No, it wasn't Greed that caused the crisis. The creation, sustaining, and expanding of systems that enable our Greed was what caused the great cave-in of 2008 ('09,'10,'11...). Or, we could say that the roof fell in on us due to the deliberate and collectively unchallenged dismantling of the societal systems that had been keeping our own Greed from devouring us. I pat myself on the back for the timely mining metaphor. Down there, you ignore the systems that keep you safe at your own peril. We correctly call this reasoned caution 'Conservative'. Of course, like in our mining metaphor, most of us are down there, in the mine, and are rightly conservative with the conditions of our own well-being. Predictably, the few radicals, or Neoliberals (who are to Liberals what neosoul is to soul) interested in ignoring the safeguards are up top, and too big(-headed) to (consider the catastrophic consequences of their actions which will fall onto others if they) fail. Sometimes they even convince a miner or two (or millions) of their quaint/crackpot/dangerous management theories. For the most part though, down in the mine you know that if that roof caves in it doesn't care whether you're a foreman or a grunt, a newbie or a 40-year veteran about to retire (or for that matter any other kind of "difference" you can think of). It turns out that the systems we create to safeguard us from the most destructive parts of ourselves work best if we're all inside the same room, facing the same consequences. Some used to call it "society".
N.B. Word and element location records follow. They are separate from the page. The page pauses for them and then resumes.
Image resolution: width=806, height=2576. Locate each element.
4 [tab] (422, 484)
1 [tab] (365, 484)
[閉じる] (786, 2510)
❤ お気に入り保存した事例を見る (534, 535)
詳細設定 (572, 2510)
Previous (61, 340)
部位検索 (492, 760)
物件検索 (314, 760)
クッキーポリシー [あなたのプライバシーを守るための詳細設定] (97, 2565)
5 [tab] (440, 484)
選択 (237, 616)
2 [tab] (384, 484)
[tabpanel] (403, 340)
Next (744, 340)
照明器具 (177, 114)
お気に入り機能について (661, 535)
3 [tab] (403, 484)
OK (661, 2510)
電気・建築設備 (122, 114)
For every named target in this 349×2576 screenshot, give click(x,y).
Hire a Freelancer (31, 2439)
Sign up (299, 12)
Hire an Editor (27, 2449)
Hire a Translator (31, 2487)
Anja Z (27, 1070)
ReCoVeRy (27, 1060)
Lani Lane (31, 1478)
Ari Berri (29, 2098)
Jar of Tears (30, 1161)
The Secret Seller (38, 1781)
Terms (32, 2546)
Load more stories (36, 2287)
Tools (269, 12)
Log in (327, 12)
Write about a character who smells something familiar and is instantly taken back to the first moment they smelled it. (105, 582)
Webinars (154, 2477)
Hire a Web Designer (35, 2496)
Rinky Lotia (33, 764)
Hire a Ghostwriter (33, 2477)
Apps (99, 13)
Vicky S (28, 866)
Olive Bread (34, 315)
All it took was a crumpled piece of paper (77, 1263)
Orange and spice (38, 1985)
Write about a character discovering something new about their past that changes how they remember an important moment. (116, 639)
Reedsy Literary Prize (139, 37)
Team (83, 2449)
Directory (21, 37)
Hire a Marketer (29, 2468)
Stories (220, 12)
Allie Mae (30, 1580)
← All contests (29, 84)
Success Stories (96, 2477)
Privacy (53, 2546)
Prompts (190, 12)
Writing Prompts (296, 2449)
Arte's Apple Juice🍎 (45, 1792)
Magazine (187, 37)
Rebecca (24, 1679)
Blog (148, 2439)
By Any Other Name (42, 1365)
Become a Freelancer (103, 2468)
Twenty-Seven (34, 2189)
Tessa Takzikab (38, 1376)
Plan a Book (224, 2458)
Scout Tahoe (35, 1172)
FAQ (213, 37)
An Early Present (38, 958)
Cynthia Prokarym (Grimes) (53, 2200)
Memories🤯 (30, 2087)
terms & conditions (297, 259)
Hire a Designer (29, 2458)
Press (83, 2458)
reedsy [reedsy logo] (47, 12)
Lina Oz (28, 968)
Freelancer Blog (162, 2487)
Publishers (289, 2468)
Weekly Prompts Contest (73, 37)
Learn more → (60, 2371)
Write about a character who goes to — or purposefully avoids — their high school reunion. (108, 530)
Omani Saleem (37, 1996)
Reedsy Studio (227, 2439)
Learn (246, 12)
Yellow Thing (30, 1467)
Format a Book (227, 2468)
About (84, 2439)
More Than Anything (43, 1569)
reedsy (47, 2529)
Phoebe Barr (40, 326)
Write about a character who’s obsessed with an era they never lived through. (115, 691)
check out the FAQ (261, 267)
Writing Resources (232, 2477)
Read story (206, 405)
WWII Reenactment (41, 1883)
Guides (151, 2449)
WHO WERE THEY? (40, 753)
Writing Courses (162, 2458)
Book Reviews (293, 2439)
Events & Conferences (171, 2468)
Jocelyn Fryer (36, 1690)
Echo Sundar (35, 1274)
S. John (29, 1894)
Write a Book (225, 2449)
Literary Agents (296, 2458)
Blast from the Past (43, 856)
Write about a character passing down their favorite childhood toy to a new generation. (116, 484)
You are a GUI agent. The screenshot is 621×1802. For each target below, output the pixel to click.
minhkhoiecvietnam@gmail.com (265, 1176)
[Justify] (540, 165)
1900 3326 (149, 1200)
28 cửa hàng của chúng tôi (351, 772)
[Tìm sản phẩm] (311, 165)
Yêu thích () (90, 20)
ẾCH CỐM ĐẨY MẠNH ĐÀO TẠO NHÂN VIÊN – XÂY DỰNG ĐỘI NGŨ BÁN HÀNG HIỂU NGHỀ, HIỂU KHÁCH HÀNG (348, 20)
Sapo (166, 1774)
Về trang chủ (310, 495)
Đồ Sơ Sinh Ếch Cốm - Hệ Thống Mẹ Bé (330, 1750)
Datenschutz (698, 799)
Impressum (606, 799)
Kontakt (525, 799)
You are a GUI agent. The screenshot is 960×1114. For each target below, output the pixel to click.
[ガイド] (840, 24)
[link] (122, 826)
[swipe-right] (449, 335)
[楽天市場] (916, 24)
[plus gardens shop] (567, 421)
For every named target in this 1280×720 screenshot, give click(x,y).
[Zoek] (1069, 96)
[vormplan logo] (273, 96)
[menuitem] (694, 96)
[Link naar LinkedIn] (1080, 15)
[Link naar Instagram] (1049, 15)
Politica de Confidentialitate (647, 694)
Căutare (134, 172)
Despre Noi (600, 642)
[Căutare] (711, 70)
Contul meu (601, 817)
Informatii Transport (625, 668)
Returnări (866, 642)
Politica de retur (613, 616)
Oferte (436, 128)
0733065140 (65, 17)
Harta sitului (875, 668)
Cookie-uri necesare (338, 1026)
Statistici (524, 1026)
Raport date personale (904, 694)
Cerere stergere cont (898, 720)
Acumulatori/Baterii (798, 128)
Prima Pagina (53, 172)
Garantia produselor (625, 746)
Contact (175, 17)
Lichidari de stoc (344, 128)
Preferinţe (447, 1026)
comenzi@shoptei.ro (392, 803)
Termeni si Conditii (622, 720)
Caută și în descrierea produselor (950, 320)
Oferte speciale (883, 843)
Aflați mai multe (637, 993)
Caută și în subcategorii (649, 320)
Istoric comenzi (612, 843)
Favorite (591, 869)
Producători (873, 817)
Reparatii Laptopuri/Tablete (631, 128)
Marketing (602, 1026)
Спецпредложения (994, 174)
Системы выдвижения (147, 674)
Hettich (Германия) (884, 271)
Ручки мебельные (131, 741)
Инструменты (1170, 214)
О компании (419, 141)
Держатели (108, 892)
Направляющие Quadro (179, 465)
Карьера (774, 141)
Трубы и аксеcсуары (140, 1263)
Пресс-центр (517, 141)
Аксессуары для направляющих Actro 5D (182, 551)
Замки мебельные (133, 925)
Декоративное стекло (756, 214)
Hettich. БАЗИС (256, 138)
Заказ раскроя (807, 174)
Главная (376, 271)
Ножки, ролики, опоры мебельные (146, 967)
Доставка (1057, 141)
In the leadup to our present morass, and apparently seductive enough to weather a modicum of international scrutiny and a light, brief public flogging, some societal systems directly rewarded Greed in the form of enormous short-term benefits, like young broker pay incentives, to name but one example. Some ideologies lying around, (like a club, ideologies are desirous of being wielded), most notably The Friedmanism, pretended to believe that "greed is good", *, that somehow a "market" (a term which, by the way, refers to the collective known as 'all of us', to varying intensities, depending on our wealth and how/where we invest it) unrestrained by societal forces that mitigate greed would alchemically turn shit into gold bars with which we could beat the shit out of each other, in order to have more shit to make more gold. I know, it sounds like a child made it up. That is, a poor, brutish child who has suffered many hardships and privations (like, say, the Industrial Revolution, or the Twentieth Century). But, in some sense of course, that is who we are.

A teacher of mine in high school once clarified for us, "Here in America we have the notion that everyone can be a billionaire. That's just not true. Many complicated factors notwithstanding, it is true that anyone can become a billionaire--but not everyone." Imagine 300 million billionaires. What would it mean, then, to be a billionaire? $16,000 muffins. Nope, it's a game of contrasts, and most of us delude ourselves to some degree into investing our precious emotional, physical and mental efforts into playing that lotto, hoping for a miracle, imagining our feet up on the desk in that single wide trailer, smoking a cigar, watching the miners go in and out of that dark hole, basking in the cheap cologne smell of our self-evident exceptionalism, barking orders to the foremen down below to ignore the rules that keep them and the men and women they are responsible for, and with whom they will live and die, safe.

Now, some might say we should go up top and kill that son of a bitch. While I can comprehend the presence of that kind of anger, I'm telling you that to go and nurture it, even for a second, to cultivate it into bloodthirst, is indefensible. We all live and die together in this mine; to fortify the very behaviors that would tear us apart doesn't make any sense. No--we all have a part to play: after all, in our modern world we need administrators!

No--I say we just go up top and move him and his double-wide back down into the mine.



* (thank you kindly to anyone who could please direct me to writing on how an extreme "Christian" Evangelism coexists with raggedy Randy Ayn?)